Meine alten Lügen – Gedankenmuster aus der Kindheit – liefen auf Hochtouren: »Ich werde abgelehnt. Ich genüge nicht. Ich bin als Frau nicht attraktiv und schön genug. Ich werde verlassen und verraten.« Wer ist der Feind in diesem Szenario? Klar, der Mann der mir am nächsten steht. Den gilt es zu bekämpfen und vom Herzen weg zu halten. Denn mein inneres Kind wusste: Die tiefsten Verletzungen werden von den Personen zugefügt, die mir am nächsten sind. Als Folge dieser Gedanken knicke ich total ein. Mich verlassen Freude, Lebensmut, Schwung und Energie. Ich werde verspannt, ziehe mich in mich zurück. Ohnmacht und Verzweiflungsgefühl nehmen Überhand. Lieber greife ich meinen Mann an oder ziehe mich zurück und füge somit mir selbst zu, was ich von ihm nun erwartete: Ablehnung.

Heilung beginnt im Inneren
Rund sieben Jahre später kann ich sagen: Es kommt Ruhe hinein. In mein Herz, unsere Beziehung. Irgendwann unterwegs spürte ich, dass ich ihm zu vertrauen lernte. Ich sehe immer wieder sein Herz, seinen Umgang mit mir, seinen guten Willen, seine Absichten. Mein Vertrauen wächst mit der Zeit. Hätte ich mich nicht auf diese Beziehung eingelassen, könnte dieser Teil nicht wachsen. Dieser Anteil in mir hätte wahrscheinlich nicht gelernt, was er heute weiß: Dass es schön sein kann, eine ruhige Beziehung zu leben, in der es nicht jeden Tag heftigen Streit gibt und in der ich Verlässlichkeit und »so sein dürfen« erlebe. Es passiert nicht ständig etwas, was mein emotionales Überleben als Kind gefährdet.

» **Prüfdaten**
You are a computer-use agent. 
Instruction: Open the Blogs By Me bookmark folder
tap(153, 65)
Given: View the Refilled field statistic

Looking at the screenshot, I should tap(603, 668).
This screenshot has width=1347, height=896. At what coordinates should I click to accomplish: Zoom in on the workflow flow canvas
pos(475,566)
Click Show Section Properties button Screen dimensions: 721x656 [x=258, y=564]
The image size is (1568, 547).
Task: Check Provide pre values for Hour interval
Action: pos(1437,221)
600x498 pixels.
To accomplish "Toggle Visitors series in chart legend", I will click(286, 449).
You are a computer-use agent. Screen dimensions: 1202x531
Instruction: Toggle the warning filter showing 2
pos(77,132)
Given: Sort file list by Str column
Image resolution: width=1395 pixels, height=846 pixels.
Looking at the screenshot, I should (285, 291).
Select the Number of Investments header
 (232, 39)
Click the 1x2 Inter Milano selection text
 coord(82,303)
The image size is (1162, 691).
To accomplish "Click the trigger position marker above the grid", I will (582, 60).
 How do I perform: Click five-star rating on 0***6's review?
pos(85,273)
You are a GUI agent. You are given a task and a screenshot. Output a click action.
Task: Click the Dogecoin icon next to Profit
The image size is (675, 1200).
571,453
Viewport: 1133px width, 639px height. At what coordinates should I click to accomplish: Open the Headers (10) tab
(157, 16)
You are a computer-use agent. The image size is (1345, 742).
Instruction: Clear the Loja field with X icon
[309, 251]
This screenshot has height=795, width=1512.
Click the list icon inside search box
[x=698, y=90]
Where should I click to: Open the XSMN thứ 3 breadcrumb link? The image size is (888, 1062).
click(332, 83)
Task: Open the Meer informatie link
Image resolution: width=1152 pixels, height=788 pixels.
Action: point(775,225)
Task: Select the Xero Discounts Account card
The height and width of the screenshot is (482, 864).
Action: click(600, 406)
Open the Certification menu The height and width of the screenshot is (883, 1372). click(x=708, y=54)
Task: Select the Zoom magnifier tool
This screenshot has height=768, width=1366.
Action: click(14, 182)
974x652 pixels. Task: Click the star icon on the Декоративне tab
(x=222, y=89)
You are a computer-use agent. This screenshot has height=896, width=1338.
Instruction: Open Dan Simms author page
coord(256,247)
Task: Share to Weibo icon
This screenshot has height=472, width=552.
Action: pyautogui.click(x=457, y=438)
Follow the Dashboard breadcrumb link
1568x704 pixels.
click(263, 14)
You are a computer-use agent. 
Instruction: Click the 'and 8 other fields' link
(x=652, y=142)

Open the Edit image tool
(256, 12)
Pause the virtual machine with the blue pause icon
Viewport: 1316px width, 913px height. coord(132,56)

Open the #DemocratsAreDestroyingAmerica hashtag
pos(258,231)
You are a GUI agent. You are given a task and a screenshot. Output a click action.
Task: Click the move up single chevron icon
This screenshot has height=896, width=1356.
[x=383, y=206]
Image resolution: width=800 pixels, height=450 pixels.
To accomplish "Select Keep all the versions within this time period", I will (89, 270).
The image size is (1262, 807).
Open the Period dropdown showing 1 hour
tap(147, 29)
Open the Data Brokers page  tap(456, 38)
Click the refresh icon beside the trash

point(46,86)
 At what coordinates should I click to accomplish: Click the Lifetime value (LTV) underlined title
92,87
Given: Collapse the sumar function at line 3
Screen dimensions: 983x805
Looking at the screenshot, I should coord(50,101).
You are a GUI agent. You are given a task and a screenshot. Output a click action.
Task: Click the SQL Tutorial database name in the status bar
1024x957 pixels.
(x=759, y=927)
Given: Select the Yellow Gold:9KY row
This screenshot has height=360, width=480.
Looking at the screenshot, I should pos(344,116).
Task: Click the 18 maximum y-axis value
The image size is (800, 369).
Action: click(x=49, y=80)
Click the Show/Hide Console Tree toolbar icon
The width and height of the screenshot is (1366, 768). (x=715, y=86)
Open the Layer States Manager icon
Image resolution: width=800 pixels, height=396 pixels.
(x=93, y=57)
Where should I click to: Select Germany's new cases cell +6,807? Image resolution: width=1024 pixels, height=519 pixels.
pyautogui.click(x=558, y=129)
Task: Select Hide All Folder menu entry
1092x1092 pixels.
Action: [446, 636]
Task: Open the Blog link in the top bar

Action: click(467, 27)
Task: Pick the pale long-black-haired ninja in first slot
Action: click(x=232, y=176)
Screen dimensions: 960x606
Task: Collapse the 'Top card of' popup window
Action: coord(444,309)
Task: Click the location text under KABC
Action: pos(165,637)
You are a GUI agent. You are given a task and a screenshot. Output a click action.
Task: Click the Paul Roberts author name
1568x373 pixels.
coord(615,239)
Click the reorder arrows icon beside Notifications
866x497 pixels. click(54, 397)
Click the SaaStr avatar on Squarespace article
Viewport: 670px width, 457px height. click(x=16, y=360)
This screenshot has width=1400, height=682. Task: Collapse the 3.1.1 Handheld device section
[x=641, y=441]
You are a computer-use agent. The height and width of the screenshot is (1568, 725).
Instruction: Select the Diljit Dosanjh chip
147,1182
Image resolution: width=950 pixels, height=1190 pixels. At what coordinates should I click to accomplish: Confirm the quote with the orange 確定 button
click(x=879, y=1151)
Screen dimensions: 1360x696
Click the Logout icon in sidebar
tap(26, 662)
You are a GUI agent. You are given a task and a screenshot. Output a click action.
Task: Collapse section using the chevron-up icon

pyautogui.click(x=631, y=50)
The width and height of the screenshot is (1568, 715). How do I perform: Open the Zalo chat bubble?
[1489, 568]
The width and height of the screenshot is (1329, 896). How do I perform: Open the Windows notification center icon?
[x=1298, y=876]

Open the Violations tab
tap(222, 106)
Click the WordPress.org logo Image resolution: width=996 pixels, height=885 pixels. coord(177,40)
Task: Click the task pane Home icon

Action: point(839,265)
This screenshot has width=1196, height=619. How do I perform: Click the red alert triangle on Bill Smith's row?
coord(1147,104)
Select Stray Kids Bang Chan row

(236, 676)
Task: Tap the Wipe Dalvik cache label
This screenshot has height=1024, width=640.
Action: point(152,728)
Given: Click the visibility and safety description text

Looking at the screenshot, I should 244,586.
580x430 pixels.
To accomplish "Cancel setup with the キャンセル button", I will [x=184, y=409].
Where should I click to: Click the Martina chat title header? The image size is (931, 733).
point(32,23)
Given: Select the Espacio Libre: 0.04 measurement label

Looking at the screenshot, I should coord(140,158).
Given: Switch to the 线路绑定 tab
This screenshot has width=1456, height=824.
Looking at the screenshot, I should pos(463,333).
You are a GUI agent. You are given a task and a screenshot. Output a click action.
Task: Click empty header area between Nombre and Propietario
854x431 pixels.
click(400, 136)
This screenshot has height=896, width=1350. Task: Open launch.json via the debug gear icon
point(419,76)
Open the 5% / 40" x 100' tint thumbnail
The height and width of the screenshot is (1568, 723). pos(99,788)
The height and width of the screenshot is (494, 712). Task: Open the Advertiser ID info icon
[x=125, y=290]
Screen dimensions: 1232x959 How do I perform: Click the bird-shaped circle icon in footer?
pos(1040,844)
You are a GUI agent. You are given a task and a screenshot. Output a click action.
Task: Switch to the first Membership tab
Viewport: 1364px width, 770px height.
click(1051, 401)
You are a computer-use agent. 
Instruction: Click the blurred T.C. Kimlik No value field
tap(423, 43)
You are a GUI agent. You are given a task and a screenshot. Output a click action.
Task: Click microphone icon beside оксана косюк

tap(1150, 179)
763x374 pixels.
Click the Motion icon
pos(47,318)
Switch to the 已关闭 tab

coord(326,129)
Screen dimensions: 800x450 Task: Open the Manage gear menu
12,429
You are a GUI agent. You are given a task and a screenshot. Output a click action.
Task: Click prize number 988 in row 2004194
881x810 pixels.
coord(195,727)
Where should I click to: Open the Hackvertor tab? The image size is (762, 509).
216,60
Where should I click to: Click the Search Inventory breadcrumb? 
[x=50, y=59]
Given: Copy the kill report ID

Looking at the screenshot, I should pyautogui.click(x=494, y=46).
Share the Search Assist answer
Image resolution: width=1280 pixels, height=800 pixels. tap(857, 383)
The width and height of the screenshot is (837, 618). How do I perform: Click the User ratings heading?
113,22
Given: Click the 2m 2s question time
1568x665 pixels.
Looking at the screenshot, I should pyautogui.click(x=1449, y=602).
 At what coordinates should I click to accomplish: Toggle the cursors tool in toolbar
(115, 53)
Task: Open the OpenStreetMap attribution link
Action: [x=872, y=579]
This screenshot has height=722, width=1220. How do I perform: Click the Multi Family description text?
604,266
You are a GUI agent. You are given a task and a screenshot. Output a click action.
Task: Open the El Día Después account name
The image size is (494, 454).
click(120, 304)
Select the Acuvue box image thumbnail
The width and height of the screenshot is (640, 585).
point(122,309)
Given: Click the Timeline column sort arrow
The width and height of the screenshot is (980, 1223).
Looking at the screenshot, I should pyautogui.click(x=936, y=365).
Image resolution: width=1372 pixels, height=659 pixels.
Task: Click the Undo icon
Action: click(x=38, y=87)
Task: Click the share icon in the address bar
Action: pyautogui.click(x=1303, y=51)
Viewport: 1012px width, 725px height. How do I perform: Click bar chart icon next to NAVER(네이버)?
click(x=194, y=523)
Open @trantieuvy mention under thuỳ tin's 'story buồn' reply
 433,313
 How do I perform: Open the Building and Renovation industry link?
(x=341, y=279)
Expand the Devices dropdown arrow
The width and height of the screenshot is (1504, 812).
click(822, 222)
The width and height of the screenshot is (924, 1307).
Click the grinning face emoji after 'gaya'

» **Aufgaben**
1. Beantworte anhand des Übungstexts diese Fragen:
(a) Wer ist in dem geschilderten Szenario der Feind?
(b) Wie viele Jahre später kommt laut Text Ruhe hinein?
(c) Was wächst bei der Ich-Person mit der Zeit?
2. Zitiere aus dem Übungstext den Abschnitt ab den Worten „Heilung beginnt im“ bis einschließlich der Worte „als Kind gefährdet.“.
Die Datensätze stammen aus einer anderen Quelle.

» **Lösungen**
1.
(a) Der Mann, der der Ich-Person am nächsten steht.
(b) Rund sieben Jahre später.
(c) Ihr Vertrauen.

2.
Heilung beginnt im Inneren
Rund sieben Jahre später kann ich sagen: Es kommt Ruhe hinein. In mein Herz, unsere Beziehung. Irgendwann unterwegs spürte ich, dass ich ihm zu vertrauen lernte. Ich sehe immer wieder sein Herz, seinen Umgang mit mir, seinen guten Willen, seine Absichten. Mein Vertrauen wächst mit der Zeit. Hätte ich mich nicht auf diese Beziehung eingelassen, könnte dieser Teil nicht wachsen. Dieser Anteil in mir hätte wahrscheinlich nicht gelernt, was er heute weiß: Dass es schön sein kann, eine ruhige Beziehung zu leben, in der es nicht jeden Tag heftigen Streit gibt und in der ich Verlässlichkeit und »so sein dürfen« erlebe. Es passiert nicht ständig etwas, was mein emotionales Überleben als Kind gefährdet.